We continue our Viewer’s Collection, The Ricky Coker Edition, with a left out of field pick, “Pushing Tin”. It’s a movie that I’ve somehow skipped for thirteen years now. I don’t remember it being released or it’s overall plot. So, when Ricky gave me his list of four films to review, the one I was most excited for was “Pushing Tin”. If ANYONE knows Ricky, him suggesting a movie for me to review that I’ve NEVER seen, and is NOT a shoot ’em up action picture, is a shocking revelation to say the least. Did I mention Ricky’s a die-hard Michael Bay fan? Nevermind that now, let us dive into “Pushing Tin”.

British director, Mike Newell, of “Four Weddings & A Funeral” fame, directs this mid-life crisis dark comedy, which isn’t that much of a stretch when it comes down to his earlier works backing him up. John Cusack, Billy Bob Thorton, Cate Blanchette, and Angelina Jolie all star together, which even for 1999 standards is a well-rounded cast of actors. I’m a Cusack fan for starters, so it’s always enjoyable to watch John be that cool cat we’ve come to know and love for nearly three decades. However, I’m not much of a Billy Bob fan, and in this movie he sort of plays himself. Very mysterioso, words of wisdome every which way, and knows that he is the ‘zone’, which ironically enough made me enjoy his presence in this film.

Nick Falzone (Cusack) and his boys work the hotspot of air traffic control in New York. These guys are impressed with themselves on a daily basis. They thrive on the no-room-for-error, fast-paced job and let it infect their lives. The undisputed king of pushing tin if you will, “The Zone” Falzone, rules his workplace and his wedded life with the same short-attention span that gets planes where they need to be in the nick of time. That is, until Russell Bell (Thorton), a new transfer with a reputation for recklessness but a record of pure perfection shatters the tensely-held status quo. The game of wits, brains, and talents begins between the two flies so high as it leads Nick into Russell’s bed with his wife (Jolie). Nick’s sanity is slowly slipping just as fast as his hold on #1, Nick must now find a way to regain his sanity and repair his marriage before he breaks down completely.

I think what I liked most about this movie was it took very different approaches to the same old story, while still keeping it balanced with the familiarity of it all, giving you that traditional end result. Nick cheats on his wife, that’s a given. Russ’ wife, Mary, inadvertently confronts Russ about the situation. Now, you’d think that this would lead to the end all revenge plot where, Russ gets back at Nick and destroys the very core of him, well he does and he doesn’t.
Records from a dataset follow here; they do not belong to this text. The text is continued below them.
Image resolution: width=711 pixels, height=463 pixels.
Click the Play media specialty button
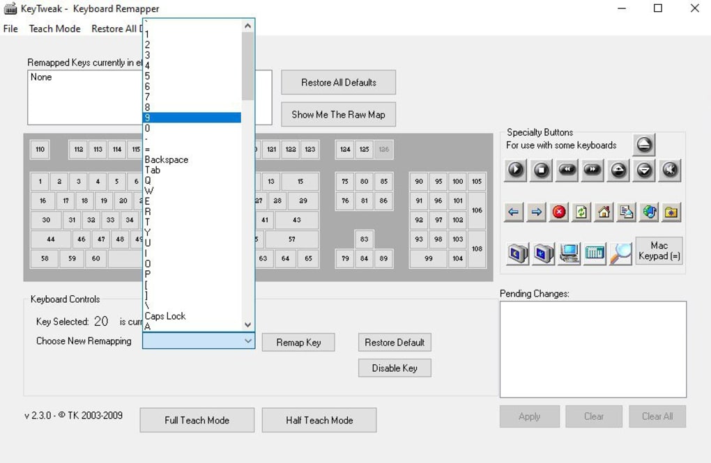point(516,170)
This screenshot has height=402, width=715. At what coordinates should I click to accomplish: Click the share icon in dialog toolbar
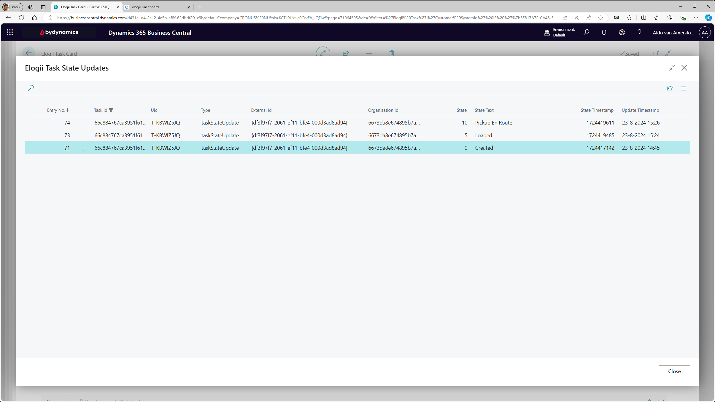pos(670,88)
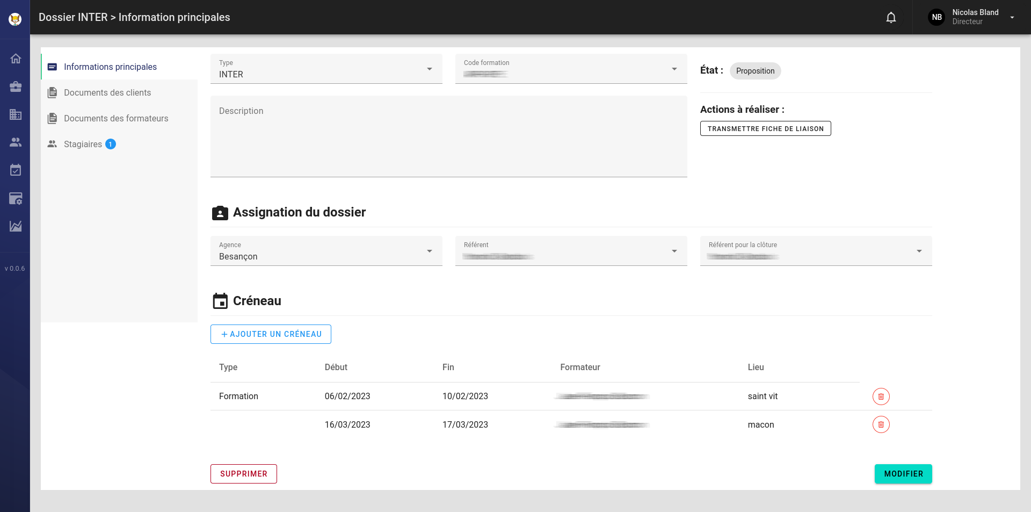Open the statistics chart icon in sidebar
This screenshot has width=1031, height=512.
(16, 226)
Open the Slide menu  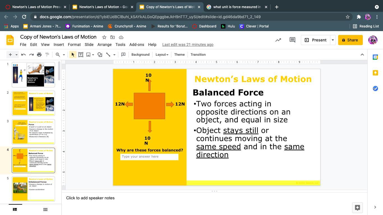(89, 45)
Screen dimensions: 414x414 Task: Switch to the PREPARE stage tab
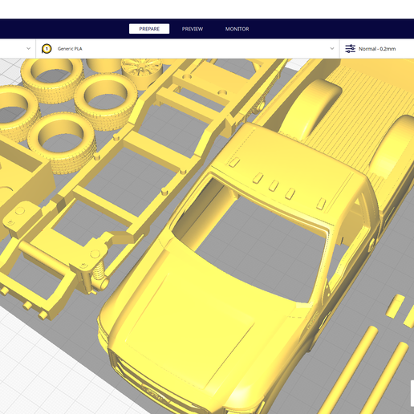(149, 29)
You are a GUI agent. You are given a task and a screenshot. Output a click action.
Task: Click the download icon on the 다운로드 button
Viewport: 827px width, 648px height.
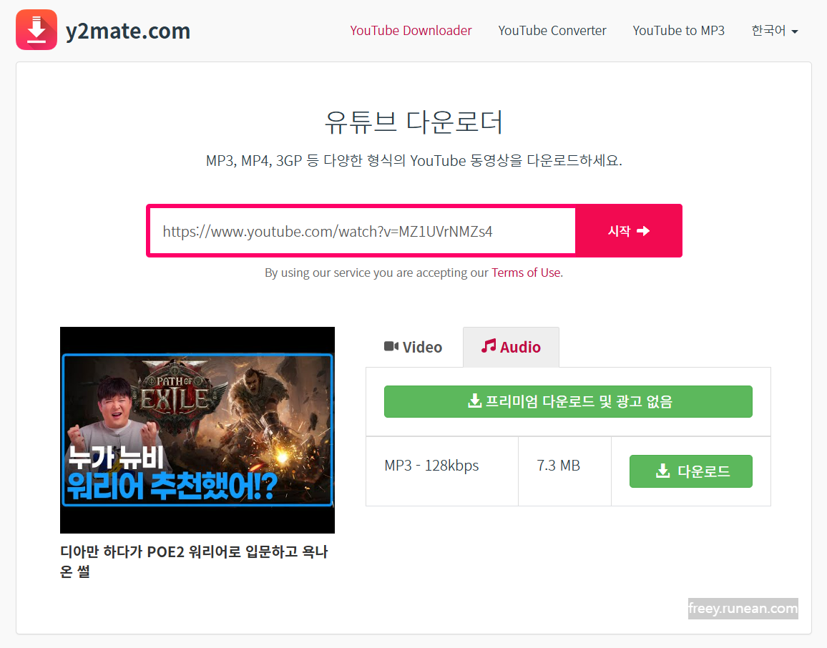click(x=662, y=471)
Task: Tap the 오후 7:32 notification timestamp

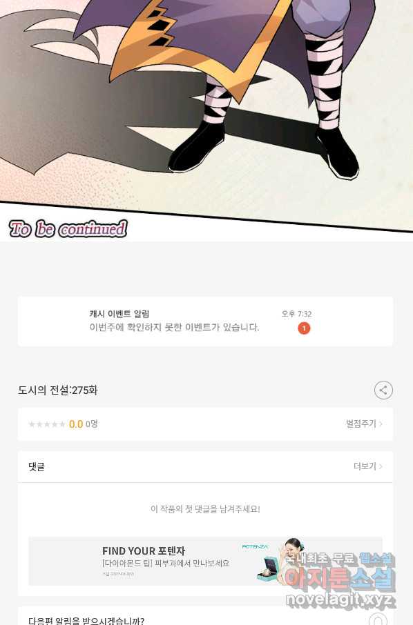Action: (x=296, y=314)
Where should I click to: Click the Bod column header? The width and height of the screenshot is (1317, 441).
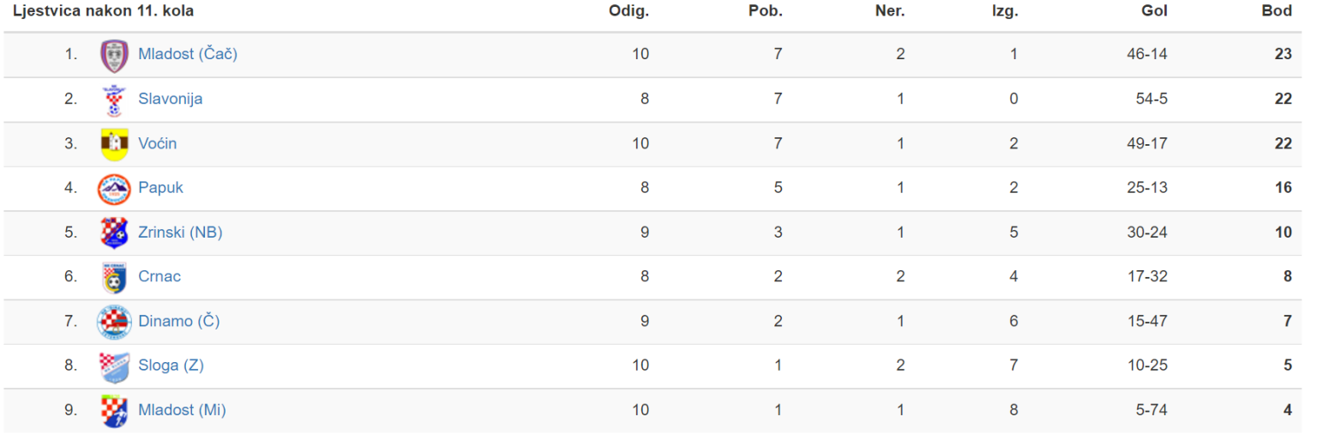pyautogui.click(x=1277, y=11)
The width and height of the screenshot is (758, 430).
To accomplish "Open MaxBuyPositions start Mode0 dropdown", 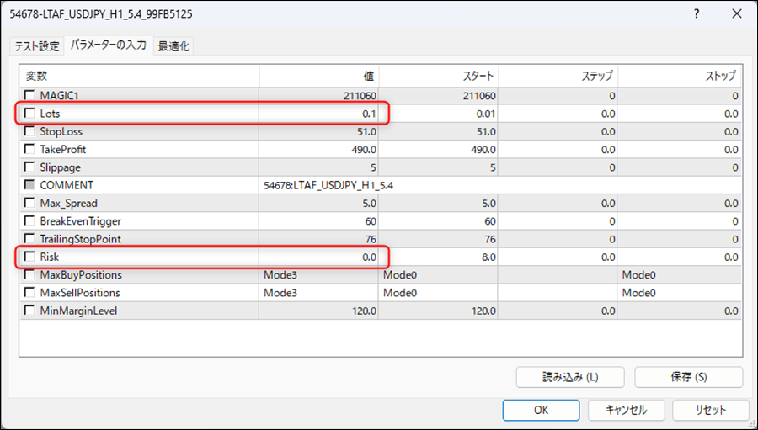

He accepts the fact that this was a wake-up call for his marriage and it’s by time that he made a change in himself to make sure it never happens again. He tells this to Nick calmly, but of course…Nick slept with his wife, and when your a man it’s not ok. So, Russ plants a paranoid thought into Nick’s mind leading down a sprial of truths unfolding, leading to Nick’s ultimate breakdown. The movie’s head games approach is a lot more clever that it gets credit for.

“Pushing Tin” didn’t recieve such critical praise, back in the day, but I have a feeling that if critics and filmgoers alike revisit this movie in a post-9/11 world, I think the perspective of the movie begins to change. Since the movie revolves around NY, and air-traffic controlling, there are these subtle dark hints of events to come, it’s almost scary how these cinematic threats used for humor or the driving point for the story, makes you feel all these emotions of melancholy. I guarantee that for people who’ve already seen this film and didn’t care for it when it came out, rewatch it today will look at it in a different light. Aside from all that, it does become hokey during the last act, and perhaps the movie could’ve been shorter than it’s entital two hour runtime, but for it is, I found it to be a delight of a film, and probably one of the strongest film choices comeing from Ricky Coker. AGAIN, if you only knew him…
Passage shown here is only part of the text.